In 1967, the Cleggs took a different approach and filed under the Mining Claims Act, which allowed for ownership of 5 acres for those who had been living on unpatented mining claims since 1954.
The Cleggs received a letter from the BLM saying that a government survey would have to take place before any action could be taken.
Letters show the Cleggs asked for that survey to be done for a decade.
The BLM wrote back several times that a survey was scheduled and then wrote later to apologize that the survey hadn’t taken place. Unbeknownst to the Cleggs, the BLM did do a survey in 1977. Trespassing was not mentioned.
The Cleggs moved on because of failing health in 1982 and quit- claimed their property to a friend who promised to keep up the fight to get the ownership paperwork. While continuing to contact the BLM, the next owner rented the cabin to Siegel and Mattner under a rent-to-own contract.

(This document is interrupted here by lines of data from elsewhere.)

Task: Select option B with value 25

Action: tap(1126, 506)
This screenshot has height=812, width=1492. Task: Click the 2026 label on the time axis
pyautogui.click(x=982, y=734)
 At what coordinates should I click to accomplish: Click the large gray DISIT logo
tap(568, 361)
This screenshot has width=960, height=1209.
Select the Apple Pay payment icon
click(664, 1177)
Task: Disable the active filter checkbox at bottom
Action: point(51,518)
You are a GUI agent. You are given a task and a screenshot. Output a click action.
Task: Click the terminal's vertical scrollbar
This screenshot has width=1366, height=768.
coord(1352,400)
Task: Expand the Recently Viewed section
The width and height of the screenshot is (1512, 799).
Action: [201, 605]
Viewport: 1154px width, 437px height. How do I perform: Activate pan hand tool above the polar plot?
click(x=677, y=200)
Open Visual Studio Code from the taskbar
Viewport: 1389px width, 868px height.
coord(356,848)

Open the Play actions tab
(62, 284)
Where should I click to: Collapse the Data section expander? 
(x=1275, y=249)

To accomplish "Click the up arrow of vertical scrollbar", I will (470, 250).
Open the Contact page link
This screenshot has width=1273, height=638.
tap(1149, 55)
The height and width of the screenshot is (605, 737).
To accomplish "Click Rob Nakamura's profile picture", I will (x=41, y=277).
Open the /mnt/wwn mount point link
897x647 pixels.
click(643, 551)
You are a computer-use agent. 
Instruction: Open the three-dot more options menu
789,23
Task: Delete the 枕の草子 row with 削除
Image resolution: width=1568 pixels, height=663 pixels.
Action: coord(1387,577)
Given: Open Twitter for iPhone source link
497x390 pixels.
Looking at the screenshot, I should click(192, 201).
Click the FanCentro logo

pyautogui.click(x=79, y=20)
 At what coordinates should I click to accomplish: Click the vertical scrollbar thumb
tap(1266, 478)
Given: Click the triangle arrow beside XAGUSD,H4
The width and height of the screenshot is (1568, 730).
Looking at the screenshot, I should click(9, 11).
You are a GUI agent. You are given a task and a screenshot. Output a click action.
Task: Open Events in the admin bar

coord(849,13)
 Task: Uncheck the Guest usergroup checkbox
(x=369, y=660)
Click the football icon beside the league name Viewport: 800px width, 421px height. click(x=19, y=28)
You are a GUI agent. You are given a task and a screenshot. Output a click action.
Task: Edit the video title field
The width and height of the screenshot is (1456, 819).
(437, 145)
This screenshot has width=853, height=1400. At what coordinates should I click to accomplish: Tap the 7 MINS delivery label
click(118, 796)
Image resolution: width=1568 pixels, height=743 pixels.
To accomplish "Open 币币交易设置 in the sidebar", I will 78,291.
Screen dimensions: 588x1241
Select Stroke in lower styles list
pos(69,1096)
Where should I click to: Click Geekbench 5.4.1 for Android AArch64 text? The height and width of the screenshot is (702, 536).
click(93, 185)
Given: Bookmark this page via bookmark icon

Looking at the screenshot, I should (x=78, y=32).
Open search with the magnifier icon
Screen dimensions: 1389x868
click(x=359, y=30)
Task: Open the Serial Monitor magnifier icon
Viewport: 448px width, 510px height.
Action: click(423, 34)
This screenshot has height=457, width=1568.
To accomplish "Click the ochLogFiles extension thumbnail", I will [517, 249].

In 1993, when the cabin became theirs, Siegel and Mattner continued to push for recognition of their ownership and were told by the San Miguel County surveyor that the land they owned actually was on a steep cliff across from their cabin.
Siegel said they came to the conclusion then that the entire half-century problem was centered on an incorrect survey and when it was fixed, everything would be fine.
Instead, they got a letter from Pfifer in 2004 saying, “It has recently been brought to my attention by our surveyor that there appears to be developments on public land. …”
That was followed by another letter from Pfifer this August that read, “in the absence of legally persuasive reasons,” the BLM plans to issue a decision that would give the couple a year to vacate the property.
Siegel and Mattner, a carpenter, have hired an attorney and asked for support from the San Miguel county commissioners and U.S. Rep. John Salazar, a Democrat from Manassa.
“The BLM has helped contribute to a situation where there have been misunderstandings. Things have been done and said that led to wrong conclusions. It seems that we ought to be able to make this right,” said San Miguel County Commissioner Art Goodtimes.
Pfifer said she hopes a final decision on the matter will be made in 30 to 60 days.
She said this case is unusual because of the length of the ownership debate, but she said there have been similar cases across the country, including another near Placerville.
In 1994, a home and store owned by the Impson family was razed and the land restored after it was determined the Impsons had used two mining claims improperly and had been living on public land. The case took 22 years to resolve, and the BLM gave the Impsons a 10-year permit to stay on the land after it was determined that they were there illegally.